In `@models/br_inep_enem/code/resultados.py`:
- Around line 89-91: The module currently uses a hard-coded global
caminho_leitura and calls read_csv_enem() on import, causing an immediate
ingestion; refactor by converting read_csv_enem into a typed function signature
(e.g., def read_csv_enem(caminho_leitura: str, caminho_saida: str) -> None) with
a Google-style docstring, remove reliance on the module-level caminho_leitura
variable, make the progress counter a local variable inside read_csv_enem, and
move the actual invocation into an if __name__ == "__main__": block that parses
or passes concrete paths; update any other functions referenced in this flow to
include type hints as needed.
- Around line 65-76: The CSV branch currently always appends to an existing
partition file (file_filter_save_path) via df_filter.to_csv(..., mode="a",
header=not file_filter_save_path.exists()), which causes duplicate rows on
retries; change the write strategy in the CSV path when file_type == "csv" to
either (a) remove/clear the existing file_filter_save_path once at the start of
the run before any chunk writes, or (b) write chunks into a fresh temporary
directory/temporary file and only atomically move/publish the final data.csv to
file_filter_save_path after the full load completes; apply the same fix to the
identical helper in models/br_inep_enem/code/participantes.py and ensure usage
of df_filter and file_filter_save_path is preserved when switching from append
to overwrite/publish.
- Around line 53-58: The current multi-column partition filter using
DataFrame.isin(...).all(axis=1) in the df_filter construction incorrectly
matches values regardless of column mapping; change it to build a column-wise
boolean mask by iterating over filter_combination.items() and combining
(data[col] == value) with & so each column is matched to its specific value
(refer to df_filter, data, filter_combination). Also add missing return type
annotations and a short docstring to read_csv_enem() and move the module-level
invocation into an if __name__ == "__main__": block so the module can be safely
imported.

In `@models/br_inep_enem/readme.md`:
- Around line 5-13: The headings "Testes realizados" and "Mudanças na
organização dos dados" are currently H3 (###) after the document H1, triggering
MD001; change those headings to H2 (##) so they follow the top-level heading
correctly. Locate the lines containing "### Testes realizados" and "### Mudanças
na organização dos dados" in the README and replace the triple-# with double-#
for each heading to resolve the markdownlint MD001 warning.

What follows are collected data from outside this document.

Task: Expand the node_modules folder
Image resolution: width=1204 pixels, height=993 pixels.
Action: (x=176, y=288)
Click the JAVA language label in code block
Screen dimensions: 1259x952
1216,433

In `@models/br_inep_enem/schema.yml`:
- Around line 321-322: Update the description for the field id_escola in the
schema to state that values are masked for schools with fewer than 10
participants (i.e., not a raw INEP identifier) so downstream consumers don't
treat it as a reliable join key; edit the description text for the id_escola
field in models/br_inep_enem/schema.yml to explicitly mention
masking/obfuscation policy and any implications for joins or uniqueness.
- Around line 284-295: The descriptions for the fields id_municipio_prova and
sigla_uf_prova are incorrect (they currently say the school location) and will
publish wrong catalog metadata; update the description text for
id_municipio_prova and sigla_uf_prova to clearly state they refer to the
municipality and state where the prova (test/exam) took place (e.g., "ID do
município onde a prova foi realizada - IBGE 7 Dígitos" and "Sigla da unidade da
federação onde a prova foi realizada"), leaving the existing relationship tests
to ref('br_bd_diretorios_brasil__municipio') and
ref('br_bd_diretorios_brasil__uf') unchanged.
- Around line 431-456: The custom_dictionary_coverage block currently lists
columns as Q001–Q023 but the model and 2023 sibling use lowercase names
(q001–q023), causing the coverage macro
(tests-dbt/generic/custom_dictionary_coverage.sql) to miss matches; update the
columns_covered_by_dictionary entries in the custom_dictionary_coverage mapping
to use the lowercase names (q001 through q023) so they match the model and the
dictionary lookup (leave dictionary_model: ref('br_inep_enem__dicionario')
unchanged).

🪄 Autofix (Beta)

Fix all unresolved CodeRabbit comments on this PR:

Push a commit to this branch (recommended)
Create a new PR with the fixes

ℹ️ Review info

⚙️ Run configuration

Configuration used: defaults

Review profile: CHILL

Plan: Pro

Run ID: e229039c-1a33-4169-9a13-6801f0d3e149

📥 Commits

Reviewing files that changed from the base of the PR and between 1183f22 and e8c9a07.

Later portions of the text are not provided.